Finally, the IMF decided to release the loan which it had previously decided to freeze until the Russian state had put its tax situation in order. Not that the situation had improved in this respect, but now it was a matter of emergency. The US deputy Treasury secretary had just sounded the alarm, asserting: "Russia's problem has the potential to become Central Europe's and the world's". The American state, had offered its guarantee to persuade the IMF to make a gesture. Immediately afterwards, the club of the seven richest countries in the world, the G7, decided to consider emergency help to Moscow. Russia was of course represented, but there was no talk of a G8, even though Yeltsin is mightily proud to be part of the "club of the big eight": this would have underlined too clearly that having been the world's second greatest power less than ten years ago, this state is now reduced to begging for enough to survive on.

Crisis, "integration" and disintegration

Will this crisis be overcome? And if so, for how long and at what price? While Kirienko has already announced the laying off of more than 200 000 public sector workers and a reinforced austerity plan for the populations, the imperialist powers have refused to disclose the details of the steps they have taken to prevent the bankruptcy of the Russian state. However, one can at least ask one question: why this crisis, what does it reveal?

The first observation is the most obvious one: it reflects the integration of Russia into the world financial system. At the same time, however, the origin of the crisis and the course it has taken show the limits of this integration. Of course, it is now possible to invest money in Russia and withdraw it just as easily, something which would have been unthinkable in the Soviet era. But who are the people who do this, and for what purpose?

First of all there are the "nouveaux riches". These are the people who plunder the economy and the state and who export, legally or otherwise, everything they can lay their hands on: raw materials, industrial and agricultural products, gold, diamonds, hard currency and art treasures. The money obtained from what they sell abroad is known to have been a boon to certain tax havens and the luxury property business, from the French Riviera to Florida. This plundering of Russia is estimated at no less than $100bn since the collapse of the Soviet Union.

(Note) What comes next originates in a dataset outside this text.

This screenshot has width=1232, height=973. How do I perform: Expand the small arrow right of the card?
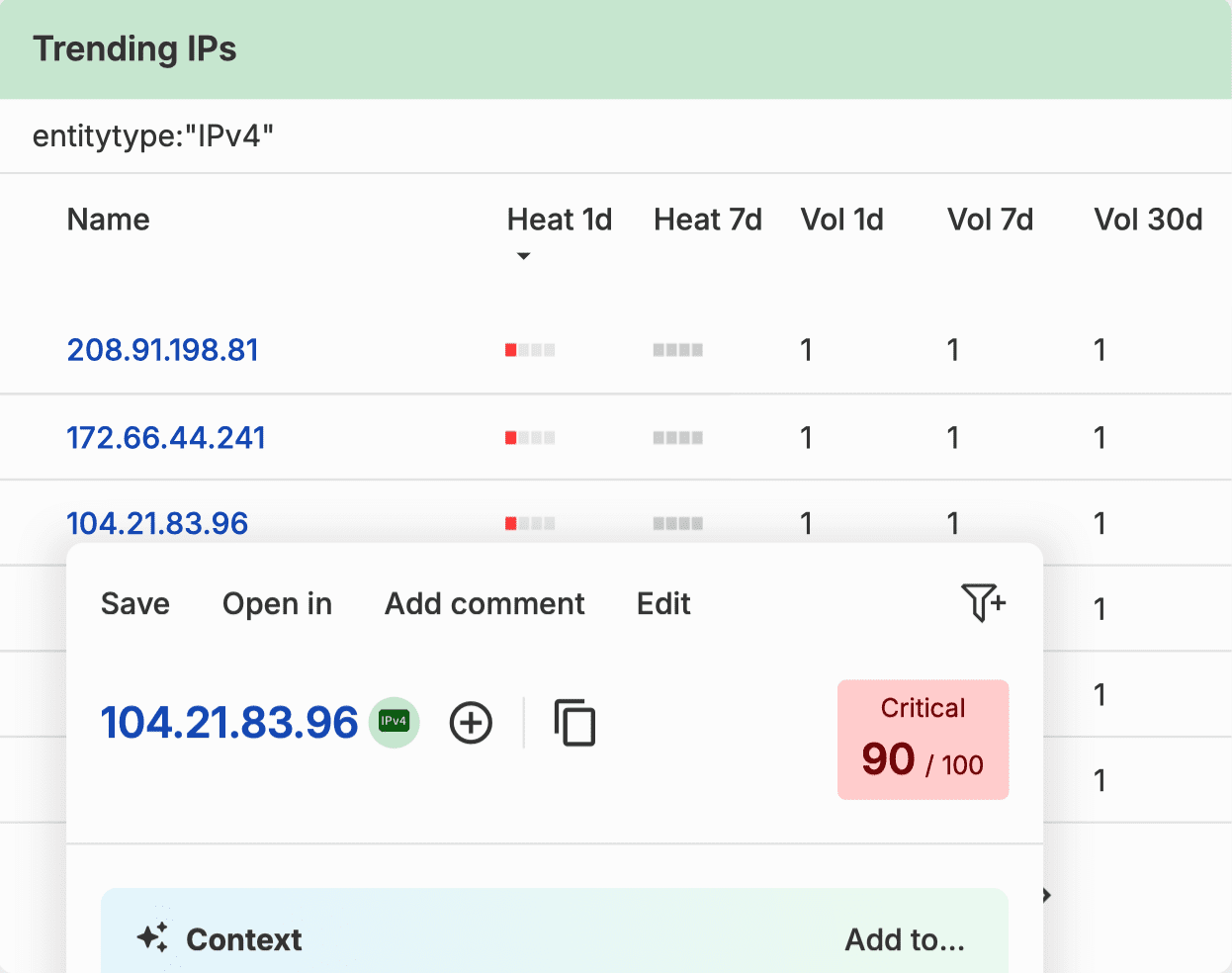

However, this "export plundering" is just one aspect of a more general and much greater internal plundering of the state and the economy. This plundering is carried out by the top-level bureaucrats, who were already, in the days of the Soviet Union (or who have since placed themselves there) at the head of the big industrial corporations and financial conglomerates which constitute the bulk of the country's economic power. These bureaucrats have laid their hands on a source of economic wealth formerly or still belonging to the state. And whether they have privatised these companies or whether they still belong to the state does not make any difference, for the problem is a social one and not a legal one. But while these top bureaucrats/businessmen were supposed to be maintaining the state, they are the first to default on taxes and in the long run to financially throttle the state, that is their state. The irony, however, along with the cause of this situation, is the fact that those ministers or regional governors who lament the insolvency of a state whose public finances have been bled dry, are the same people (or it is their friends or relatives) who plunder the state budget by refusing to pay their taxes and exonerating their companies from export taxes and duties. Chernomyrdin himself provided an extreme example of such behaviour. As Prime Minister, he spent six years condemning tax debtors, including Gazprom, the world's biggest gas company.. which he had run and still run through one of his men.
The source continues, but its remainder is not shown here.